Moreover, most of this information is presented as entertainment or in entertainment-oriented form, usually dominated by alluring moving images. Hence the title of Postman’s book, Amusing Ourselves to Death. Amuse literally means not to think (or muse). While Postman’s work was written pre-internet and focused on the rise and dominance of television, his essential insight is that the production and distribution of images made possible by television—and now overwhelmingly more so by the internet—debases our public discourse about religion, politics, education, and everything else.
Sociologist Jacques Ellul (1912–94) observes that the “visionary reality of connected images cannot tolerate critical discourse, explanation, duplication, or reflection”—all rational activities required for separating truth from error. Cognitive pursuits “presuppose a certain distance and withdrawal from the action, whereas images require that I continually be involved in the action.” The images must keep the word in check, keep it humiliated, since “the word produces disenchantment with the image; the word strips it of its hypnotic and magical power.”[3] Words can expose an image age as false or misleading, as when we read in a magazine that a television program “re-created” an event that never occurred.

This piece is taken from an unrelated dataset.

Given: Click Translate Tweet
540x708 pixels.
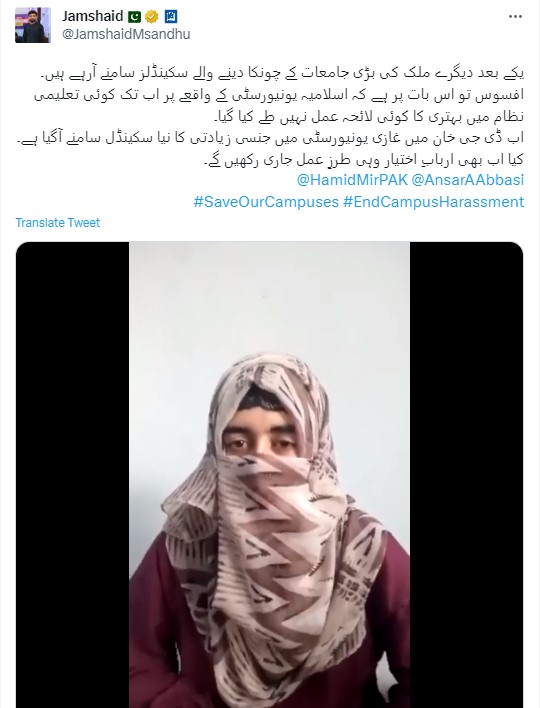Looking at the screenshot, I should [58, 223].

When the image overwhelms and subjugates the word, the ability to think, write, and communicate in a linear and logical fashion is undermined. Television’s images have their immediate effect on us, but that effect is seldom to cause us to pursue their truth or falsity. Television’s images are usually shorn of their overall context and meaning and are reduced to factoids (at best). Ideas located within a historical and logical setting are replaced by impressions, emotions, and stimulations. While images communicate narrative stories and quantitative information well (such as graphs and charts), words are required for more linear and logical communication.